Lines before the one containing "The image size" are not wanted; restate the rest below word for word, through the last line, but drop any pictures.

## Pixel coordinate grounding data
━━━━━━━━━━━━━━━━

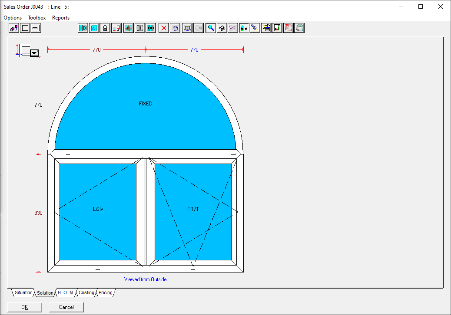Click the flashlight toolbar icon

(x=255, y=28)
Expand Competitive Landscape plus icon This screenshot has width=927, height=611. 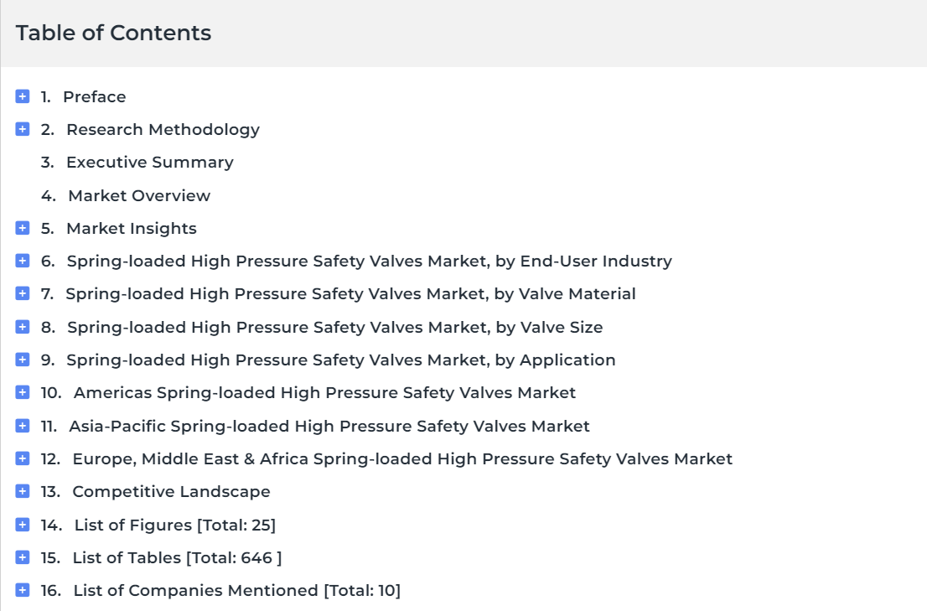[x=23, y=491]
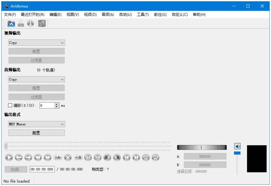Image resolution: width=271 pixels, height=186 pixels.
Task: Click the filmstrip icon in the toolbar
Action: 42,23
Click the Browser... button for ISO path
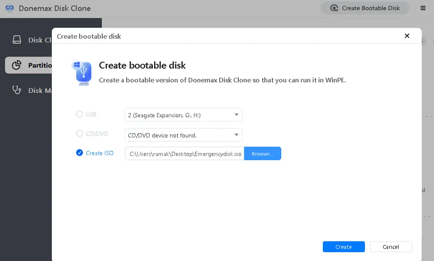Image resolution: width=434 pixels, height=261 pixels. [263, 154]
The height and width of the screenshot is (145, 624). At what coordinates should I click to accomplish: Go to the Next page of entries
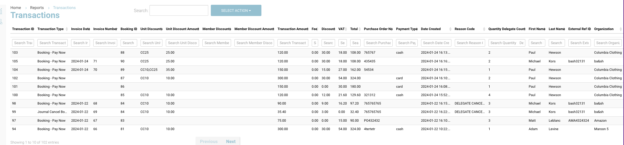[x=231, y=141]
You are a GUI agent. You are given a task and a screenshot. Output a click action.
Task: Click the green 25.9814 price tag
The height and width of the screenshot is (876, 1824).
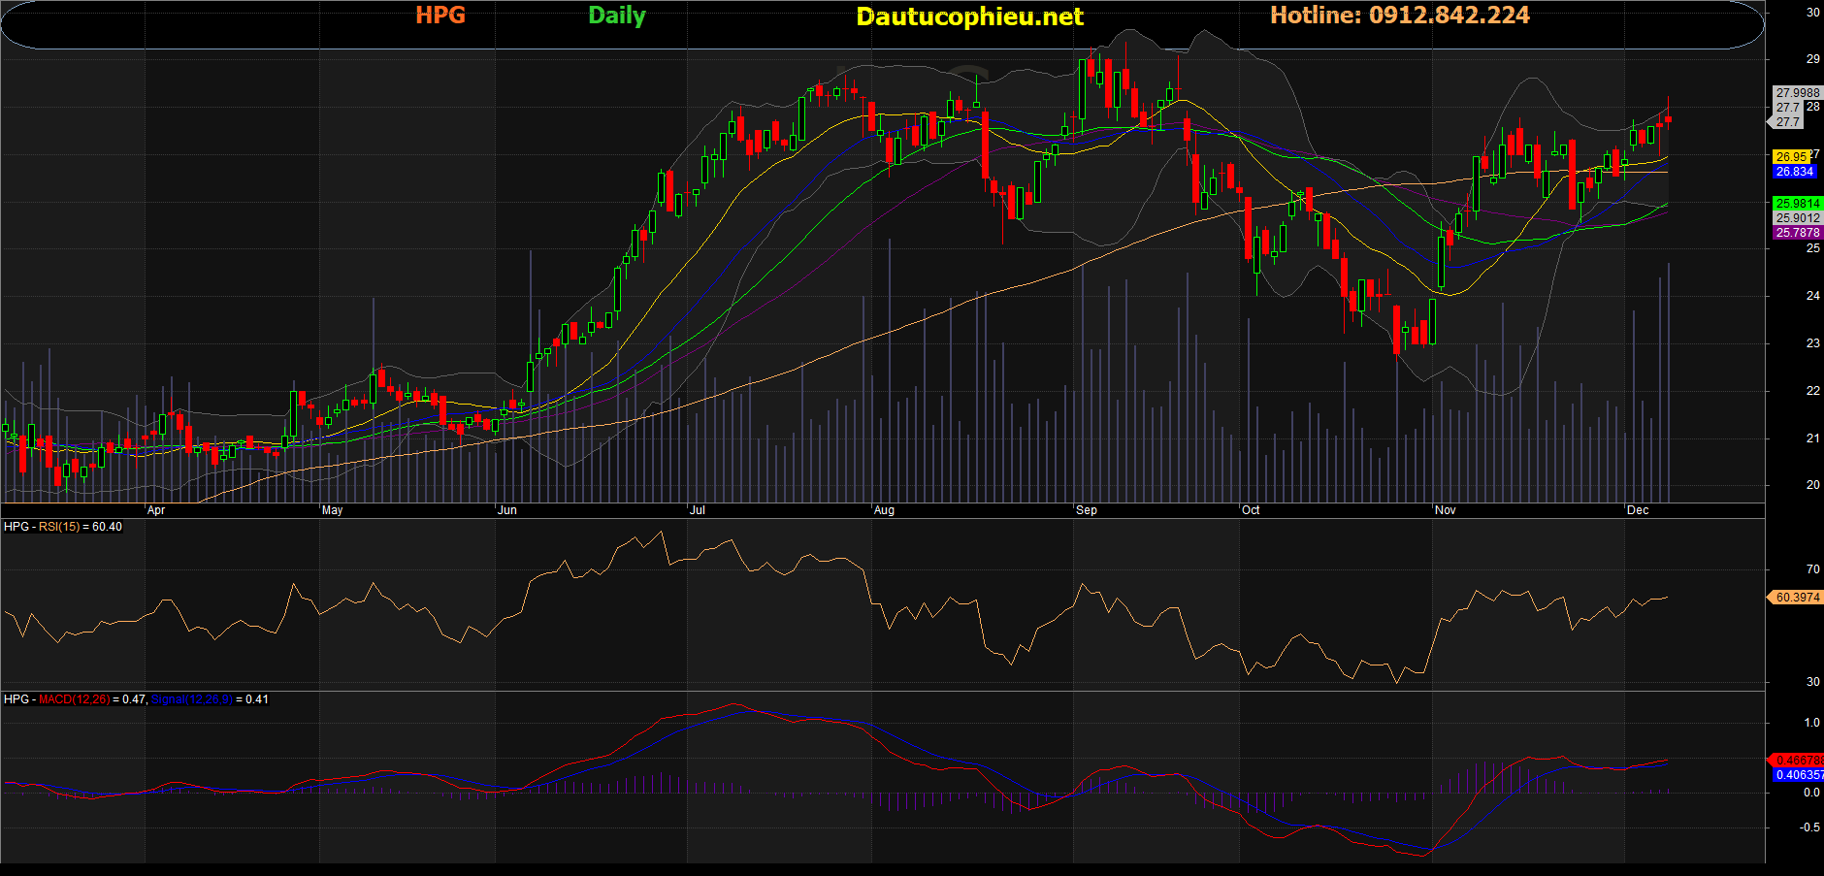[1797, 204]
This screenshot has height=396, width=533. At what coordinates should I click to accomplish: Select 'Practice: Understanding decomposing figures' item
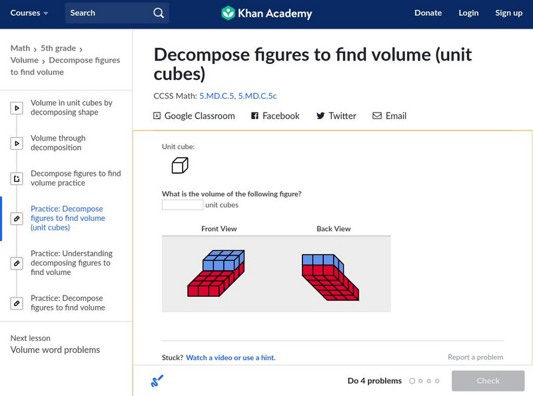[71, 263]
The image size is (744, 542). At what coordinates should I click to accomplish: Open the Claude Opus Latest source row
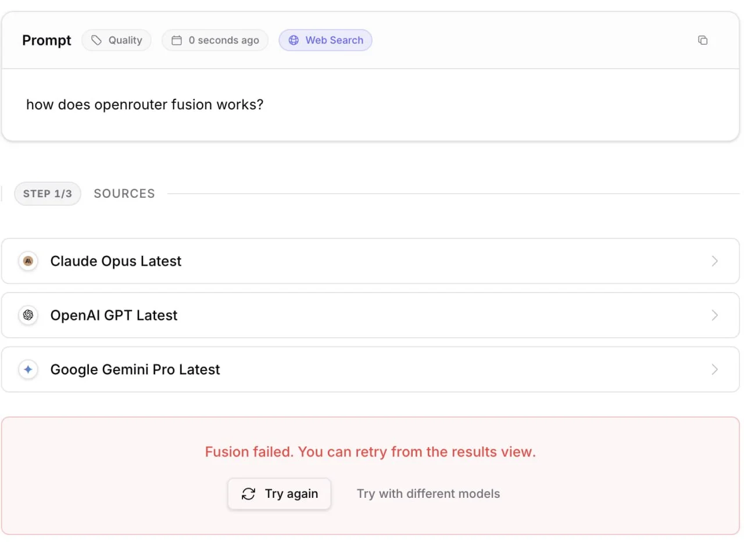tap(370, 261)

━━━━━━━━━━━━━━━━

## Task result
The image size is (744, 542). At what coordinates should I click to accomplish: Open the Claude Opus Latest source row
tap(370, 261)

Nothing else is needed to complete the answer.